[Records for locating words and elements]
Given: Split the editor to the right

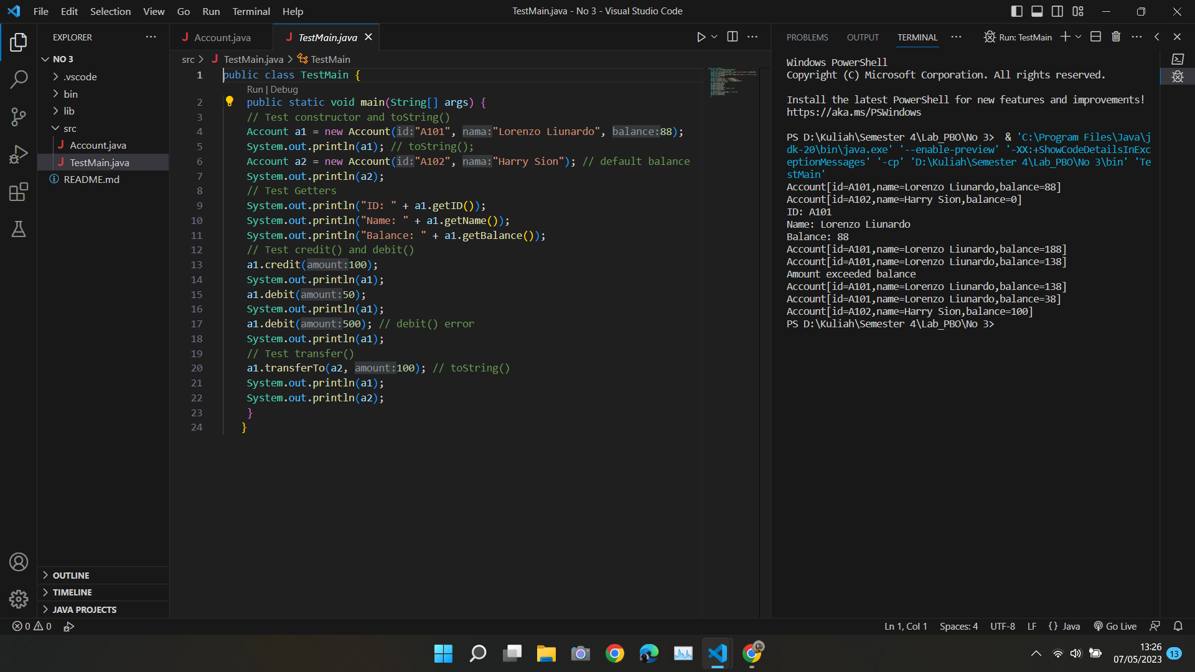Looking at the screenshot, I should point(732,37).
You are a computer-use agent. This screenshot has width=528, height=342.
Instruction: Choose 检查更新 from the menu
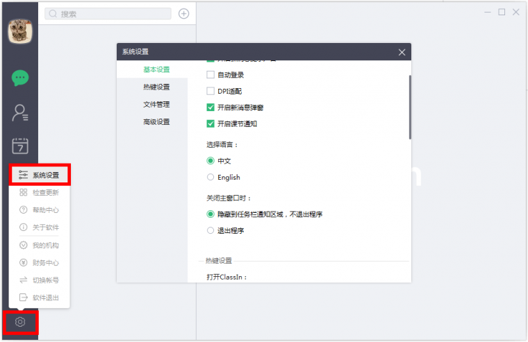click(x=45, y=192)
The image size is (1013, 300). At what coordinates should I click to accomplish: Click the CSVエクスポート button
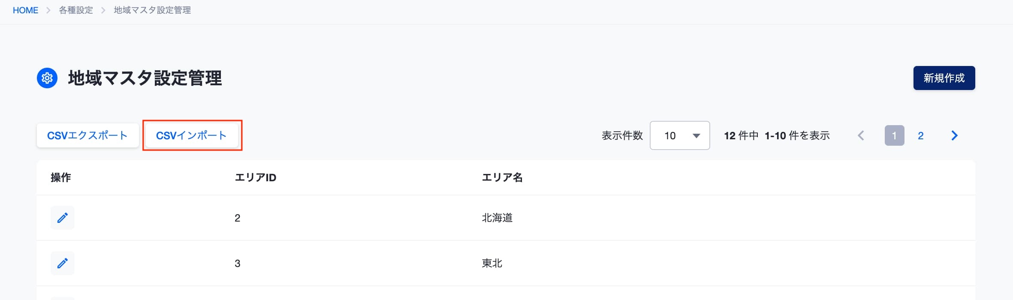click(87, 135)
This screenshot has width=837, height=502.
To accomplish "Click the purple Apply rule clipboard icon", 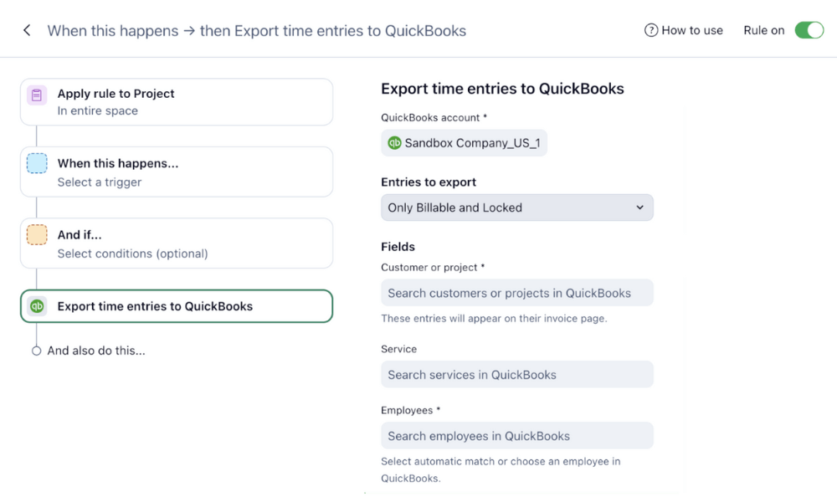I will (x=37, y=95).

__Task to carry out__. Rewrite the lines from the start through the one containing "click(87, 135)", inclusive, as a two-column CSV headed "input" and "output", with each text and its answer on one row in quoted fields and line breaks turned into spaces. Leave the pictures out.

__Answer to the task__.
input,output
"Given: Split the editor to the right","Looking at the screenshot, I should point(732,37)."
"You are a computer-use agent. This screenshot has width=528, height=342. Instruction: Choose 检查更新 from the menu","click(x=45, y=192)"
"The image size is (1013, 300). At what coordinates should I click to accomplish: Click the CSVエクスポート button","click(87, 135)"